日本のAIは世界に遅れている」、「デジタル敗戦」などと言われる理由を考えてみた。「日本には優秀な技術者がいない」、「若い人たちにやる気が足りない」などという理由があり得るかもしれない。しかし、原因は

優秀な人がいないのではなく、優秀な人が働く場所がないだけ

だと僕は思う。

1. 「良いソフトウェア・エンジニアが日本にいない」と言っている人たちの周りに、良いソフトウェア・エンジニアはいない

例えば「うちの会社にはろくな営業がいない」と普段から文句を言っている管理職の部署に優秀な営業職が集まるだろうか?

リスペクトのない人たちは、優れた人々を遠ざける。

僕らはソフトウェア・エンジニアの仕事がどんなものか想像もつかない年配の人たちに、「日本にはろくな技術者がいない」などと言われたくないものだ。ずっと何年も技術を磨いてきた人たちが、そんな言い分の人たちと一緒に仕事をするわけがない。

ちなみに「システムエンジニア」として仕様書という名前のついたドキュメントのみを書いてきた人たちの中にも、実際のコードを書く仕事を、単なる下働きとしか見ていない人もいる(もちろんそうじゃない人もいる)。

では、遠ざけられた優秀な人たちは、どこに行ってしまったのだろうか?

2. プロフェッショナルな人には、GAFAへの入社や独立という選択肢がある

優秀な人は入社年次で給料が決まる会社や物理的な出社を望んでいない。働く環境がとにかく遅れているために、ソフトウェア・エンジニアを定着させることができないケースはたくさんあると思う。

また、エンジニアの採用となったときには、GAFAへの入社や独立という選択肢とそのポジションは比較されている。一般的なエンジニア採用が苦戦するのもそういった原因が一つあると思う。

僕のソフトウェア・エンジニアの優秀な友人の一人はAmazonへ入社し、もう一人は独立して、研究機関の仕事を主にフリーランスとして頼まれている。ちなみに、動機は単にお金が良かったから、ということではない。

どんな仕事なら彼らは引き受けるのだろうか?

3. 本当に優秀な人は面白い仕事がしたい、と思っている

本当に優秀な人は仕事を通じて成長したいと思っていて、またそれを実践しているものだ。

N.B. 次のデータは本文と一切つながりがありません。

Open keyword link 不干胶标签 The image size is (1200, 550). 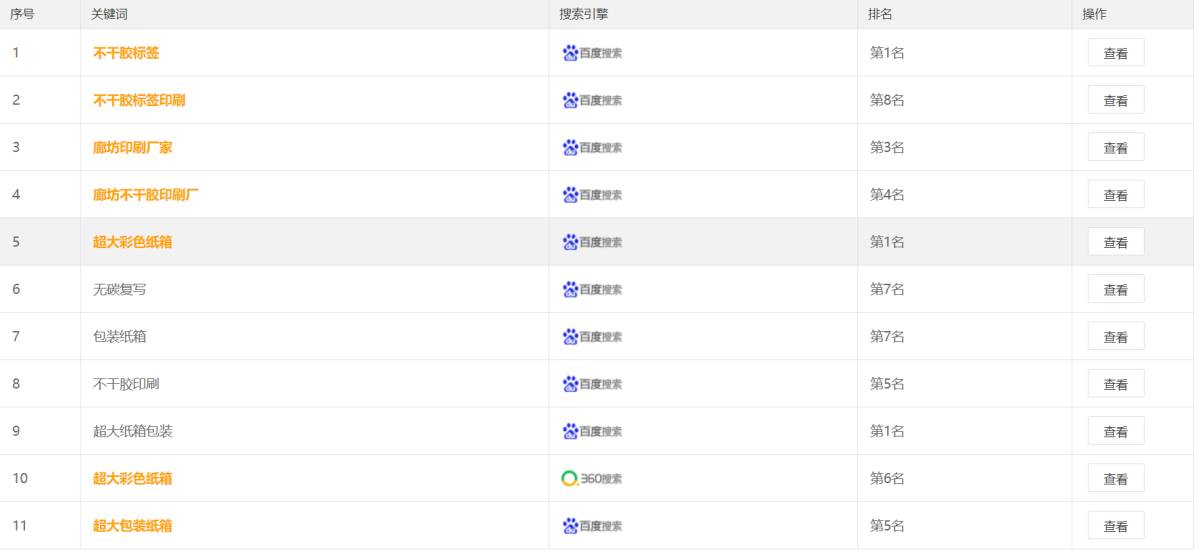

面白いプロジェクトは自然と優秀な人を惹きつける。

例えば、紙をデジタルに置き換えるだけ、面倒なだけのプロジェクトには、優秀な人を惹きつける魅力はないかもしれない。あなたの部署の仕事は面白いだろうか?心の底から本当に面白いと思えるプロジェクトをやっているだろうか?

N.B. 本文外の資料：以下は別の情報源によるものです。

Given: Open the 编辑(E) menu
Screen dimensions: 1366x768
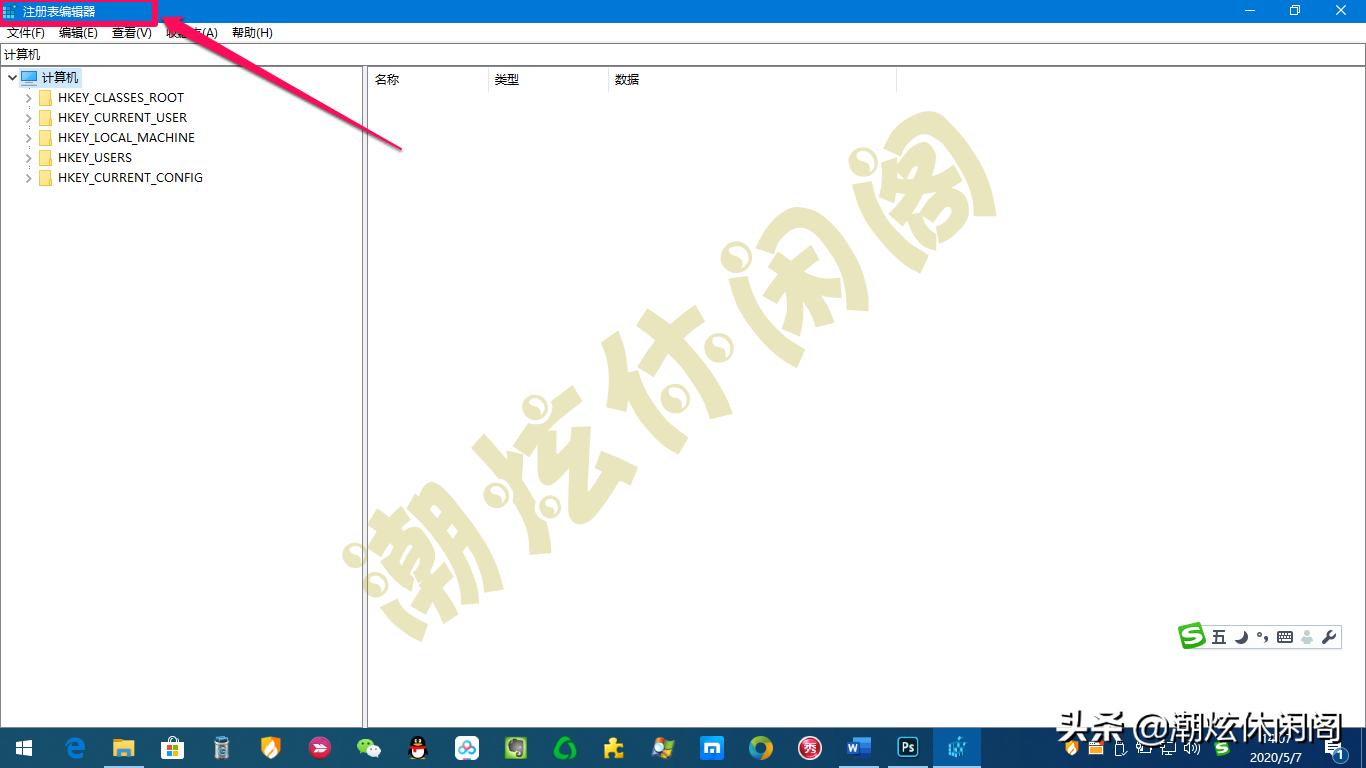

良い人がいないのではなく、良い人がやって来ないだけかもしれない。そして、その原因は自分たちの職場や組織にある、と考えない経営者は多いのではないだろうか。

語ることの難しさ

ソフトウェア・エンジニアの優秀さという内容を語るときに、「日本は」とひとくくりにできるだろうか?

定性的な資質を一般化するのは難しい。データの扱いや分析に明るい人なら知っていると思う。日本にはすごく優秀な人もいれば、そこまででもない人もいる、としか僕には言えない。

一方、僕はいろいろな国の人に触れた後で、日本人の技術者はたいてい、勤勉できっちり仕事をしようとする人が多いと感じる。高度な数学や統計を扱える人の比率も決して低くはないと思う。まぁ、あくまで感想だけど。

最後に

「日本のソフトウェア技術はもうだめだ」と、国内の技術者を活かす方法を考えるのを完全にやめてしまうのか、それとも日本に残っている少数でも優秀な人に期待してに活躍の場を与えるのか。基本的にはこの二つしかない。

もし前者なら、技術者を呼ぶ魅力のない企業は、まだ日本よりは経済的に発展していない国の人々を使うのかもしれない。その時には僕らがいくら日本の社会に貢献したいと思っていても、GigstarやUpworkに登録して、海外から仕事をもらう他ないかもしれない。

僕らはここにいて日々学びながら、それなりに世界にも通用するレベルで仕事をしている(嘘だと思うなら、一度海外から技術者を雇ってみるといい)。もう少しそれが知られていくといいのだけれど。